Hours and days passed in some sort of other time zone. Wake up with the sun. Jog on the beach or do yoga on a mat in the shade. Eat breakfast. Do some writing, some reading. Lay on the beach. One of the workers comes out and says it’s lunchtime. Rise off my feet, sit at the communal table, pass bowls of meat and veggies and rice and sweet chili sauce. Have another coffee. Go back to the beach. Not even read, really, just lay there—lay there thinking, or not thinking, just watching the waves and feeling my own kind of waves inside, welling up, rising and receeding, as though I were standing on the banks of a monumental sadness, whose bounds I didn’t know, just the pull of its gravity. Cry sometimes, about nothing in particular.
Three pm, and someone comes out with a little plastic plate of fruit, pineapple or pomello or watermelon. Eat it with a toothpick, get a coconut, drink it and scrape it clean with a spoon. Go wade in the water, hopping waves or letting them pummel me, or floating on my back and watching the great white clouds walk across the sky. Shower, check my email, write. Gather for dinner and spend hours afterwards chatting with the other travelers—mostly couples, mostly German for some reason, but really cool people, different ages but all open and friendly. Feel like it’s midnight when it’s only 9, say good night and curl up under a thin blanket, inside a soft blue mosquito net. Repeat as necessary.
The place was built by a dude named Sylvio, who walks around shirtless and smoking, a tough old guy (see character study in upcoming post). He bought the land nearly 10 years ago, and built the place slowly, each cabana by hand, and it’s become the stuff of backpacker folklore.

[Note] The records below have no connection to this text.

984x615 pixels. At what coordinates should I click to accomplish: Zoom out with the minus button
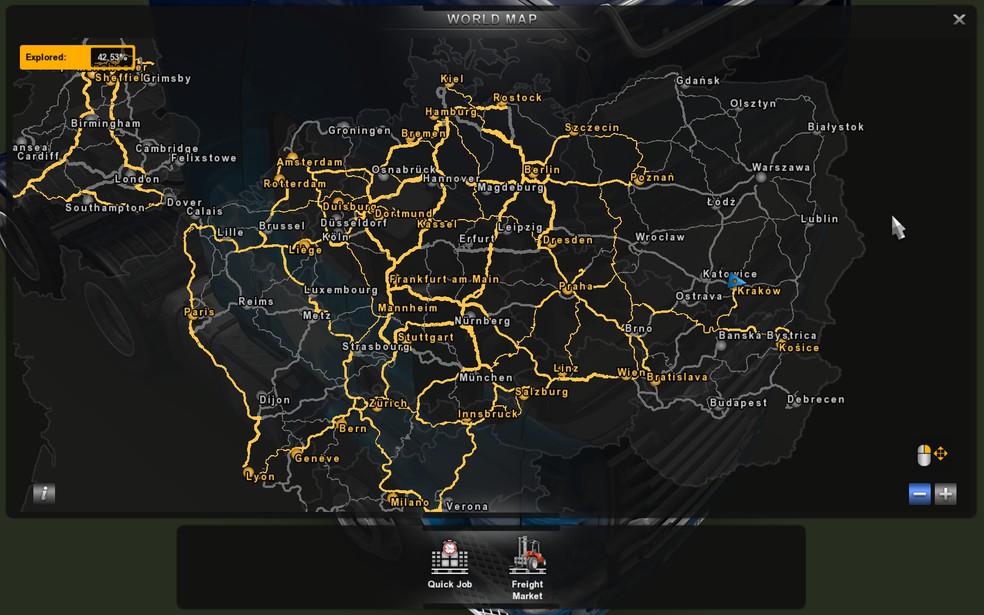(x=919, y=493)

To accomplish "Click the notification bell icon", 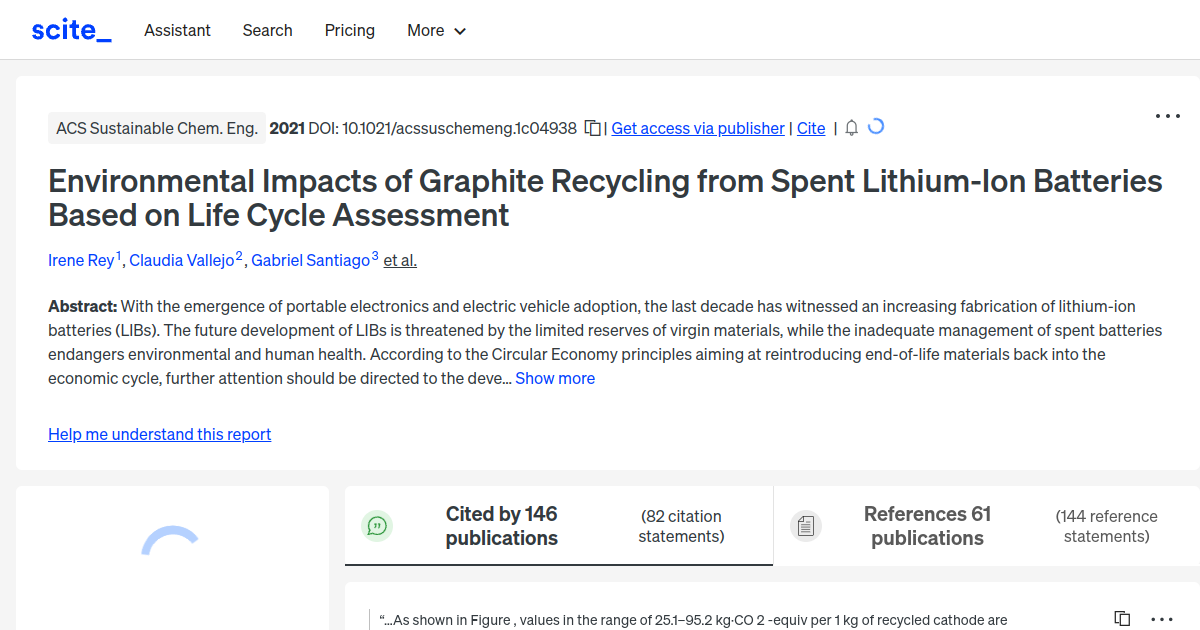I will coord(851,128).
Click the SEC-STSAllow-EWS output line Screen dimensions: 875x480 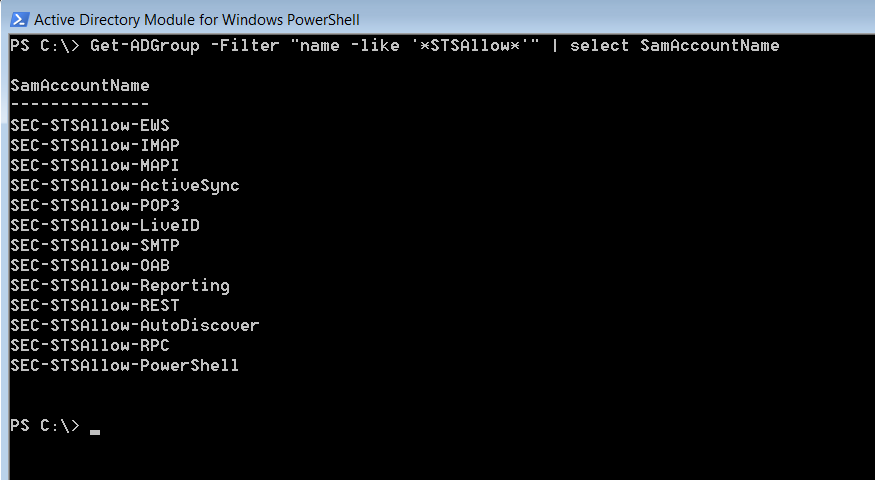tap(90, 125)
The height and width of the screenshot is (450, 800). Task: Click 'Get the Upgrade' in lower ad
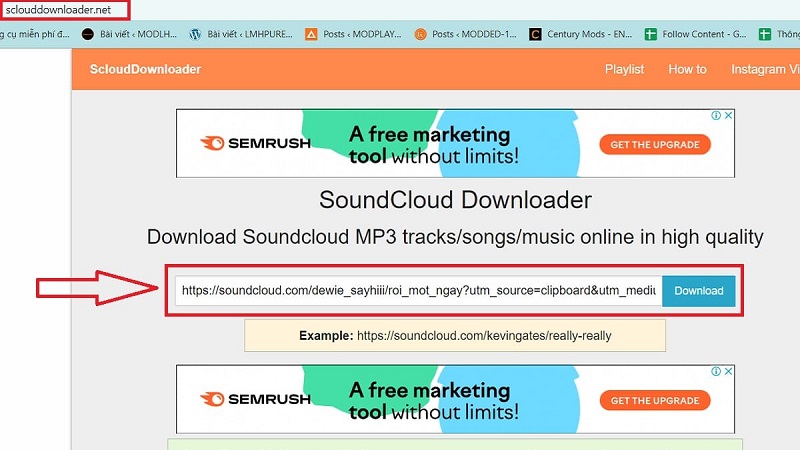coord(655,401)
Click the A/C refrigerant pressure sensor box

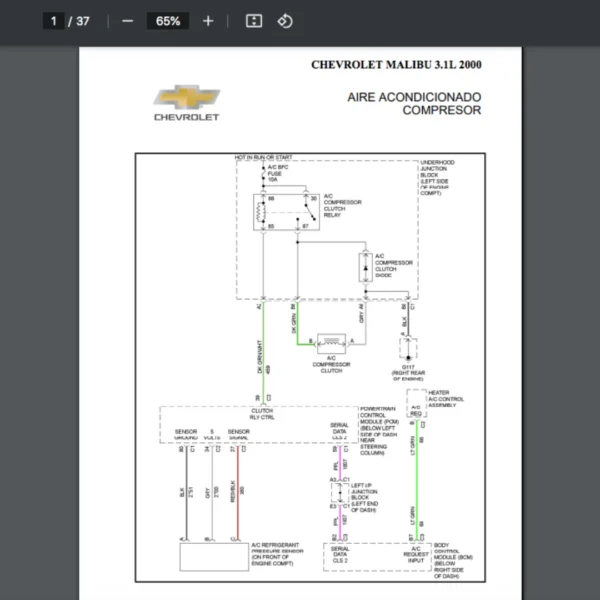click(x=214, y=557)
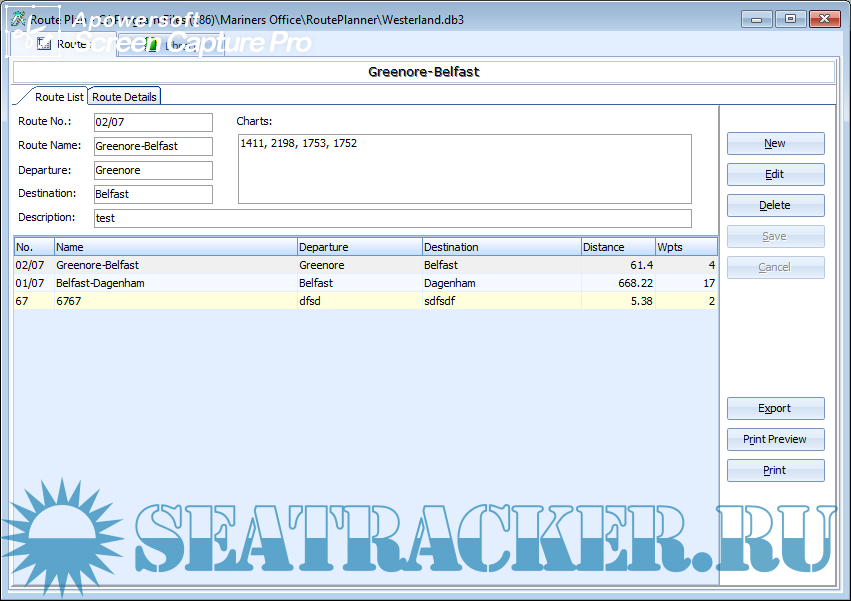851x601 pixels.
Task: Open the Route tab with chart icon
Action: (x=62, y=44)
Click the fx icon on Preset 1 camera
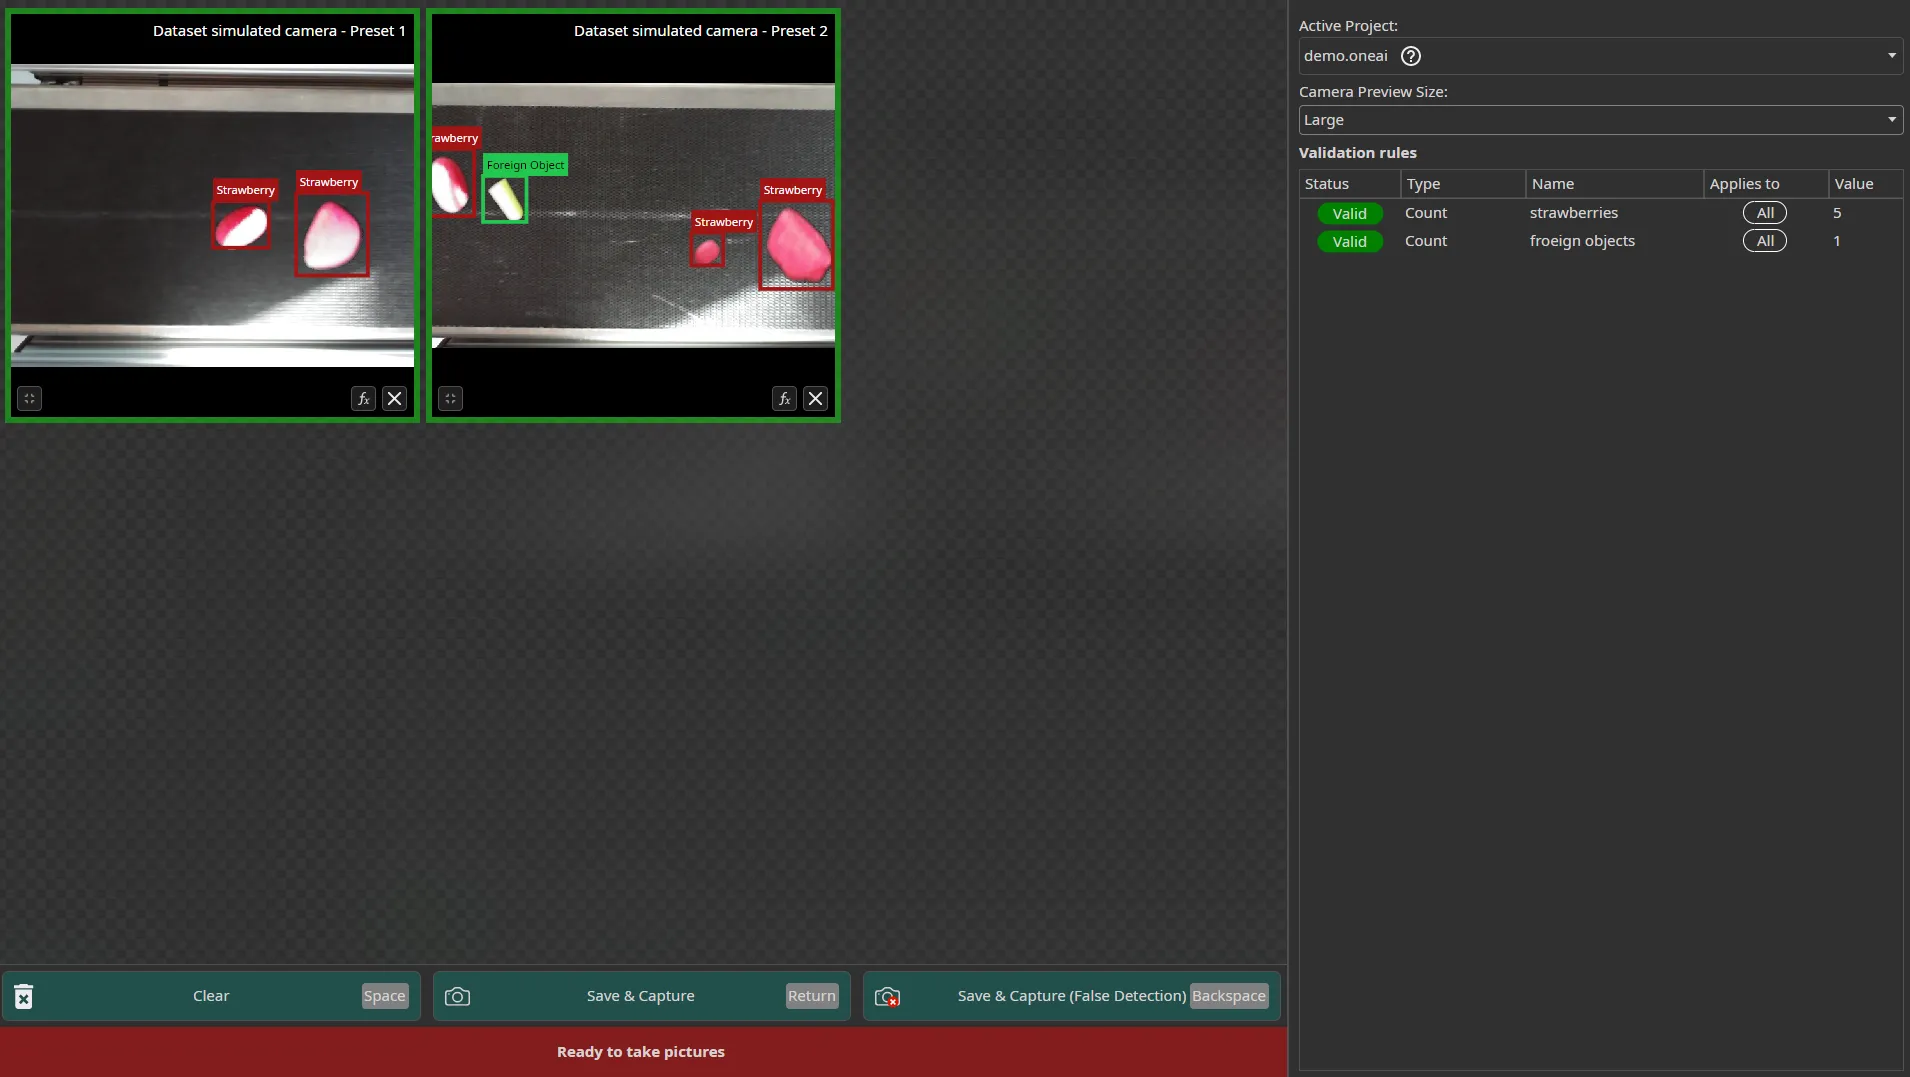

One of the most impressive parts of Jungle Beach is the staff. The staff to guest ratio was almost 1:1, a friendly, laid-back Vietnamese staff that didn’t pander to the guests and fawn over them, but was attentive—in short, that actually seemed to really care that we had a good time. Ten years of working in the service industry, and I’ve decided that that’s all people really want—to feel taken care of, to feel like you actually give a shit. It’s a rare thing, and it doesn’t necessarily come with heafy price tags and swanky surroundings. It comes, to be completely and utterly trite, from the heart.
I spent four days and three nights doing virtually nothing at Jungle Beach. And as my depature neared, I found myself desperately not wanting to leave. I discovered, without having known it, that I really needed that time—to decompress, to clear out some space, to get ready for the project I’m about to embark on. And yet I didn’t feel rejuvenated, in a sense; I felt simply like I didn’t want to leave.
But what would another day have done? What would another week or year done? Will I ever actually work through all this whatever-it-is I carry in me? Will I ever be done? No, no, it was time to go.
But I can’t ever remember feeling so sad to leave a place. I looked around—it all seemed so precious. I actually almost cried. What the hell is all this? Am I going crazy? Am I becoming soft in my old age?
I got in the taxi and we bumped off, leaving the buildings and the thatched roofs and the gate and the barking dogs in a billow of dust behind us.